Lieing is part of human nature, and I myself feel no remorse lieing to an authority or a stranger, especially if it helps and protects me and those I care for, though I try to avoid lieing to my friends where I can. After all, finding out you have been lied to by someone you love is the most disgusting, painful feeling of betrayal you can feel. And it has hit me sunny-side-up in the face more than once in the past two years. Don't beat yourself up over it, people change over time. You are a better person now. I would not suggest coming clean to your friends with this if you do not want to hurt them, it may be better to sustain the smaller lies and refrain from telling new ones that to shatter their image of you.

One more thing: Since you started this off telling us you are a compulsive liar, I am faced with the dilemma of wether or not to believe the entirety of this blogpost. We have, after all, no way of telling what really is the truth over the Internet.

PS: I do agree, fabricating a "backstory" for yourself, or inventing some interesting adventures you had, is far too easy.

Well, it's interesting to hear that. I don't know what that's like because I am the complete opposite. I can't tell a convincing lie to save my life. Very interesting power you have. It could be helpful at some point. I know there are times it could have helped me. Anyway, I just have one question.

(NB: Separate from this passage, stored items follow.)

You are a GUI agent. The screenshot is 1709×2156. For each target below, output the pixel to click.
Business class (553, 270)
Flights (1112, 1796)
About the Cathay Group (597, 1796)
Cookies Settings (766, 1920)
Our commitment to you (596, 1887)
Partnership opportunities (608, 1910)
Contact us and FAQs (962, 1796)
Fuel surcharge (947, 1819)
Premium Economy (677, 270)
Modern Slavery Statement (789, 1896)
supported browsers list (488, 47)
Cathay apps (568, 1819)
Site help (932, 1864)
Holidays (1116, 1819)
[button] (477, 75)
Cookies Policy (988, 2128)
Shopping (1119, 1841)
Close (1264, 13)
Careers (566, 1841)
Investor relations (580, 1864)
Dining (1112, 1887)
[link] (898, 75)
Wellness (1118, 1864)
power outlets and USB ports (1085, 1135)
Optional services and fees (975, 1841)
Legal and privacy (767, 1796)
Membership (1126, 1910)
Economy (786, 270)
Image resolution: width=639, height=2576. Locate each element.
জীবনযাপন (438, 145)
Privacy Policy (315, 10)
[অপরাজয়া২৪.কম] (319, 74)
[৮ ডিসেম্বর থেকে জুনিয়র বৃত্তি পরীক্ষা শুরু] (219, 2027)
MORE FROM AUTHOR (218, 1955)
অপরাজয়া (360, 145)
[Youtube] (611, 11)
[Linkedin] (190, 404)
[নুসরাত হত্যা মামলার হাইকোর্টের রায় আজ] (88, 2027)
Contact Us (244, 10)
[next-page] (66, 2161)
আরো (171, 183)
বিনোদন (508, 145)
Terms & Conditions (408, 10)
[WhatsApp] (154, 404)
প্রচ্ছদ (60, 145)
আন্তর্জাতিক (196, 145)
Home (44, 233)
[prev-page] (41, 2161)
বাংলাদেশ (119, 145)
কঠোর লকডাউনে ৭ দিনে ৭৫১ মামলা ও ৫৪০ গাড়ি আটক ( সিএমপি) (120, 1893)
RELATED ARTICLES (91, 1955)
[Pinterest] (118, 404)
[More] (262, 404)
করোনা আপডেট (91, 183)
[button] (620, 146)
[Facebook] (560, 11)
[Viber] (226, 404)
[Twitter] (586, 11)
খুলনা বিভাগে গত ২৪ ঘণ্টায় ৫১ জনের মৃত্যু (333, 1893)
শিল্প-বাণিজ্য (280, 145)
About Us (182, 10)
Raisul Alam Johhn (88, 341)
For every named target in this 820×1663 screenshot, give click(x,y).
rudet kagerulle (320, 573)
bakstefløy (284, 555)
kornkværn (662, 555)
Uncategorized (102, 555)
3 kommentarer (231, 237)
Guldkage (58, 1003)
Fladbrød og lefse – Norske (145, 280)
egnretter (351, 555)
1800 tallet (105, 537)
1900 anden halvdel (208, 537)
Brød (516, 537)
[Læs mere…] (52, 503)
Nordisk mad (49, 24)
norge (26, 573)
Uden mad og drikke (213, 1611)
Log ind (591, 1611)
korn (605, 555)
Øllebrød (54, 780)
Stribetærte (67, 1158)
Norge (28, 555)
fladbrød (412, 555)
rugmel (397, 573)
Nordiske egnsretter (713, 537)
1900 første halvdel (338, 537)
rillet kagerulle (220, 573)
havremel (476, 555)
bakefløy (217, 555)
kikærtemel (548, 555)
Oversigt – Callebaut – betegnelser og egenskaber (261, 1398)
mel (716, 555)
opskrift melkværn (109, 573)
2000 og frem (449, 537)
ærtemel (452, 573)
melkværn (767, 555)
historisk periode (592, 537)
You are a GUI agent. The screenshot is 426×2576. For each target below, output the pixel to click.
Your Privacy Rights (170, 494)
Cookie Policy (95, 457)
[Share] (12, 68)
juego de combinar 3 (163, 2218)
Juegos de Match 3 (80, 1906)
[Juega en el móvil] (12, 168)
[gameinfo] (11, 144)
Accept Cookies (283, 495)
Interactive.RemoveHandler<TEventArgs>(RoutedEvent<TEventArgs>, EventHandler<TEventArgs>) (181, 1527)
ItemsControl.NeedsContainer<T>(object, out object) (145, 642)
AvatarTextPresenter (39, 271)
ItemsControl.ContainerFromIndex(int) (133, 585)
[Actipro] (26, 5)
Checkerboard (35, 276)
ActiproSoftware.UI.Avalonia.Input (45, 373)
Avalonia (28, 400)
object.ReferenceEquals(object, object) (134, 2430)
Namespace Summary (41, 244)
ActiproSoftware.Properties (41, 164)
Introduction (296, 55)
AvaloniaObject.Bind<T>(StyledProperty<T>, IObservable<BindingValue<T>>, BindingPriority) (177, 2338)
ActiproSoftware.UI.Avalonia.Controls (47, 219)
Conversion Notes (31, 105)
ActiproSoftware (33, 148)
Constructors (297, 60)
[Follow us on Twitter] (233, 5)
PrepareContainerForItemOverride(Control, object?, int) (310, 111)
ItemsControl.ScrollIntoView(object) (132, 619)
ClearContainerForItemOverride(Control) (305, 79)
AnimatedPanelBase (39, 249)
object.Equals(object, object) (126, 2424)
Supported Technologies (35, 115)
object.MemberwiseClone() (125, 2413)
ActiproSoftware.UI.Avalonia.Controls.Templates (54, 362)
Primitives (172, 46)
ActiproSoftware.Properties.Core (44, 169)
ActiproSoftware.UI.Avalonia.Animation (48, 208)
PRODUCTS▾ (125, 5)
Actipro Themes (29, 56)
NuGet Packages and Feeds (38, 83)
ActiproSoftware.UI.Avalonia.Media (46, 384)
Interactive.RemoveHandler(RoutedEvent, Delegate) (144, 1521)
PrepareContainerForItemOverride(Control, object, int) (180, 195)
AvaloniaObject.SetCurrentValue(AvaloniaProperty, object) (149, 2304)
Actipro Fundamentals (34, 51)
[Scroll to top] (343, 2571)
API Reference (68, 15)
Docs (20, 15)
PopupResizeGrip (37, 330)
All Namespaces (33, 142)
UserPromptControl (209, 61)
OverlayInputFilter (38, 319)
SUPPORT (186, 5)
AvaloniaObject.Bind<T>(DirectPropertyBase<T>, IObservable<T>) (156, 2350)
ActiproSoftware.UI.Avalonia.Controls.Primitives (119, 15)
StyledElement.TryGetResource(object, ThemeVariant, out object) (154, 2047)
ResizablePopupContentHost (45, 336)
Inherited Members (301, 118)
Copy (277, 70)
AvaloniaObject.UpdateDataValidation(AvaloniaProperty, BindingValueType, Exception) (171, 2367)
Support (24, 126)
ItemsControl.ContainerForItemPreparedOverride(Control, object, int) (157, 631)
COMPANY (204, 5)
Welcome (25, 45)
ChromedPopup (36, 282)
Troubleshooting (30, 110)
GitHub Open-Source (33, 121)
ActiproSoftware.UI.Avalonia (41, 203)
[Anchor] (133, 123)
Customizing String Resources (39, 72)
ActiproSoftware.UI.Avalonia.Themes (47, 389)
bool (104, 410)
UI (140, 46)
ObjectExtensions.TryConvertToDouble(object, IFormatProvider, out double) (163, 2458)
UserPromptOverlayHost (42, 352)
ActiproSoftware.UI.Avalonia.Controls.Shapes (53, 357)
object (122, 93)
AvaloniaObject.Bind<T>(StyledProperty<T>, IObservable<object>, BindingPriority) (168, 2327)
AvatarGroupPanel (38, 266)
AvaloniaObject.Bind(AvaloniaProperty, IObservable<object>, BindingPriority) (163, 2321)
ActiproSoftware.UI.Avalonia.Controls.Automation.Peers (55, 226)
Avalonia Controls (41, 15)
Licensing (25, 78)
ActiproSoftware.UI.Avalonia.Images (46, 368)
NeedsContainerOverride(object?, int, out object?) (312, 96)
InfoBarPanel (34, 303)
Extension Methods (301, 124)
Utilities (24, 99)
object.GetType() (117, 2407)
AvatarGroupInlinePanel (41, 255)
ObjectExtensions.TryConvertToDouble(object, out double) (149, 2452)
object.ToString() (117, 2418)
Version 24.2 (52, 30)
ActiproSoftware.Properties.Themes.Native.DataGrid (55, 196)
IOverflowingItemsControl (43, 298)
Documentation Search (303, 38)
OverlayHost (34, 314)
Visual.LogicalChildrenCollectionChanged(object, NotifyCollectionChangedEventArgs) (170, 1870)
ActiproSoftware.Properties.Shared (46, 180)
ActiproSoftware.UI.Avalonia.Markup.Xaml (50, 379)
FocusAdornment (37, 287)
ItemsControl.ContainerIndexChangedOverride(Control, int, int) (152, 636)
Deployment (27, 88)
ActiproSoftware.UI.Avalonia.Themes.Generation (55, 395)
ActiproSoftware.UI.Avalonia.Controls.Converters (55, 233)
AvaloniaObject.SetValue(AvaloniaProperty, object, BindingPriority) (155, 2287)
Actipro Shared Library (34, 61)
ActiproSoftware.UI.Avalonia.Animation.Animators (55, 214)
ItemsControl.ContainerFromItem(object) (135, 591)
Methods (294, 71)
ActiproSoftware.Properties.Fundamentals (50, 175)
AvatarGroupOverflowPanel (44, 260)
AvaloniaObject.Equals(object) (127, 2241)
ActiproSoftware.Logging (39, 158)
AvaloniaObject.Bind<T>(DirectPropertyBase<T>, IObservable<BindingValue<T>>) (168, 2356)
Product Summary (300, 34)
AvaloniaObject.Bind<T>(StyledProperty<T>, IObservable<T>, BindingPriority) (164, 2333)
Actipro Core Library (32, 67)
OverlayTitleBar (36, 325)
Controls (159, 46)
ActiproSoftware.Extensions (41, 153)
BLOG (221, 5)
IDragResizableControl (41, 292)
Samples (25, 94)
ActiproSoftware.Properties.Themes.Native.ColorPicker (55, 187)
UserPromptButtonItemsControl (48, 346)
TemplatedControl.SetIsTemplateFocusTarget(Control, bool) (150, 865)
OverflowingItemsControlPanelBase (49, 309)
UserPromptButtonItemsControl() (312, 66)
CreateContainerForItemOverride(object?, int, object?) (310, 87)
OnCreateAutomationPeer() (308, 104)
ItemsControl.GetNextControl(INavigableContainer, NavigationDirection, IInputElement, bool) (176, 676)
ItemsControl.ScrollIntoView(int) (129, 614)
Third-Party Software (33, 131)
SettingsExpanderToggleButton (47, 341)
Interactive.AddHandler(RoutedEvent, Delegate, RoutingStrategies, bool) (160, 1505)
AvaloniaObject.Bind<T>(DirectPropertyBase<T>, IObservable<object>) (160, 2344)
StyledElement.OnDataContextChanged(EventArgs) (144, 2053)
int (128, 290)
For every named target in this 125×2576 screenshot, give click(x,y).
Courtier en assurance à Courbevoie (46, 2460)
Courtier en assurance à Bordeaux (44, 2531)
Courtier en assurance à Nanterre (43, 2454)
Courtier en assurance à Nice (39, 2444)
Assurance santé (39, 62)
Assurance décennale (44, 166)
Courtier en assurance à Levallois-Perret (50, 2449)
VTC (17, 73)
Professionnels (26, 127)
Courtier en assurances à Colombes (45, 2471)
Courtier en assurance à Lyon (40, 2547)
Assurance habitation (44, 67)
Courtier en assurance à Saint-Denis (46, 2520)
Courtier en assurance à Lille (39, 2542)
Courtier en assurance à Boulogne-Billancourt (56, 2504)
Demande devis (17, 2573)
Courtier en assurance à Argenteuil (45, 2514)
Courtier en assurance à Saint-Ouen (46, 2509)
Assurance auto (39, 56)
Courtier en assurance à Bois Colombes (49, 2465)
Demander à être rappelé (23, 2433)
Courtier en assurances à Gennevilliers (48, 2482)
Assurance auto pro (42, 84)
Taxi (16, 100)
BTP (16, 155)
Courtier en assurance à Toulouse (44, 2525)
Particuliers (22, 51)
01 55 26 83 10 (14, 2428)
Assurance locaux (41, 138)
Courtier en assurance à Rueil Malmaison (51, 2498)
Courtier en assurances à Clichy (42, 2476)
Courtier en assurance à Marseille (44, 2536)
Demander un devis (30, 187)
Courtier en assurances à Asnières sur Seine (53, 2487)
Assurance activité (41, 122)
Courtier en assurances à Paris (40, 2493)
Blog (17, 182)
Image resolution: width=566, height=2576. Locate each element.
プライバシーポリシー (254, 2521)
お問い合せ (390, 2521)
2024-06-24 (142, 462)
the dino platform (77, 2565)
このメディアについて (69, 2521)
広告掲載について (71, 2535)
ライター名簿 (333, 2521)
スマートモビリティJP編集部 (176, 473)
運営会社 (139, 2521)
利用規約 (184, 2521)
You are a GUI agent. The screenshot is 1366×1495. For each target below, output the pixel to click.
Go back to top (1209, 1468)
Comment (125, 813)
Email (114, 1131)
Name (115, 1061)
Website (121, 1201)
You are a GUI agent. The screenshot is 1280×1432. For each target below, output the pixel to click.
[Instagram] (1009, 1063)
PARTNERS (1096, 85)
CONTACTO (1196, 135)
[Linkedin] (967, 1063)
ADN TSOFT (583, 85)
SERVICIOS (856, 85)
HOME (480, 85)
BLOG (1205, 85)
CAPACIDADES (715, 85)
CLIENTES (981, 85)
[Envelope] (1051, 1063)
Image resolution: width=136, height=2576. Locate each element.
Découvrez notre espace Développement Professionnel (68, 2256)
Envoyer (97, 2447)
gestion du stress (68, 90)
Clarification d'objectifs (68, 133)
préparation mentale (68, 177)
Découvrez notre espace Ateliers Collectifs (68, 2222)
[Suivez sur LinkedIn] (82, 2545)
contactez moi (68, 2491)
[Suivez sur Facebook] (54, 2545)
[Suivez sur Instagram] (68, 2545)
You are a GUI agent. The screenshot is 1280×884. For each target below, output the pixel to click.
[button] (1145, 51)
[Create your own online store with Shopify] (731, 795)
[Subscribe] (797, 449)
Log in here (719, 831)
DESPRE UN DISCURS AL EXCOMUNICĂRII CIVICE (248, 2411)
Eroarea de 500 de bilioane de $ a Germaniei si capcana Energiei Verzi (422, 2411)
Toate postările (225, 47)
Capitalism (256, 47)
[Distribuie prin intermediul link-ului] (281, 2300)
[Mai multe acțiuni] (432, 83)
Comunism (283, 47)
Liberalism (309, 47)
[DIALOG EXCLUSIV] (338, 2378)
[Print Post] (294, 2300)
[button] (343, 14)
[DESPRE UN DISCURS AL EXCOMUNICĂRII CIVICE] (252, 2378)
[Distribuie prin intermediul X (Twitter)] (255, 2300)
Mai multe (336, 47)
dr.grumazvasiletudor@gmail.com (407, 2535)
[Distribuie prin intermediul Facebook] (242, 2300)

Why, in the name of all that is good, did you put your location on the interwebs?

I don't believe that you are a liar. I think you made it up.

I know this must've been hard for you to come out like that. Confessing about a lie you've told can be one of the most difficult things a person can do, so you have my respect for doing this. Hope this gets easier for you in the future, and may the truth set you free.

Regardless of how truthful you may wish to be, there's still going to be one lie you'll be forced tell for the rest of your days.
Ther fact the you write stories about a hero and his adventures in pony land.

I used to lie like that a lot, it was coupled with my kleptomaniac side... :pinkiecrazy: I'm all better though :pinkiesmile:

The most unbiased yet meaningful definition of lying I ever heard was: The attempt to control someone else's reality.

I know it's a hard habit to get out of, it's one that I'm trying to do as well. But just as lying came so easily, you'll learn that telling the truth can start to come out just as easily.

Lying on small things can grow into lying on serious matters. You had a lot of guts to tell us this. For that, I show you respect.:twilightsmile:

265278 At this point in time its not exactly a well guarded secret. If you're able to pick me out of the millions that live in the deep south than that is pretty damn good.

265322 That'll be a story to tell the kids... "Yes children, your father used to write pony fan fiction when he was in college; stop snickering or no dinner for you."

265255 To start this out I wanted to be clear with the term I would call myself and I cannot take it back, it is on impulse that I lie. And you are right, how trustworthy can you take a man who knows he's a liar, it's like a catch-22.

I do not have much to say. For there is not much I could possibly say that others haven't. I will simply acknowledge what you have told us and applaud you for your courage. And I will also sympathize with you.

Thought becomes words becomes action becomes deeds becomes character. Good luck my friend.:eeyup:

I can relate. I'm not compulsive, but I'm damn good when I want to be. I also tend to use misdirection rather than lie outright, but really that's just an academic distinction. I don't think that you should never lie, but when it matters, when it's someone you love.They do deserve the truth.
I'm confident that you can do it and honestly that's one of the themes in the Dresden Files that I love the most: you are what you do. Not what you have done, not what you might do. You have free will and the right to use it. The future is yours to shape, don't ever think that you can't do it, Ex.


On a somewhat less serious note, congrats, we're neighbors! Sort of. I only live a state away from you, and, yes, I say y'all too. Ain't no shame in that, brother.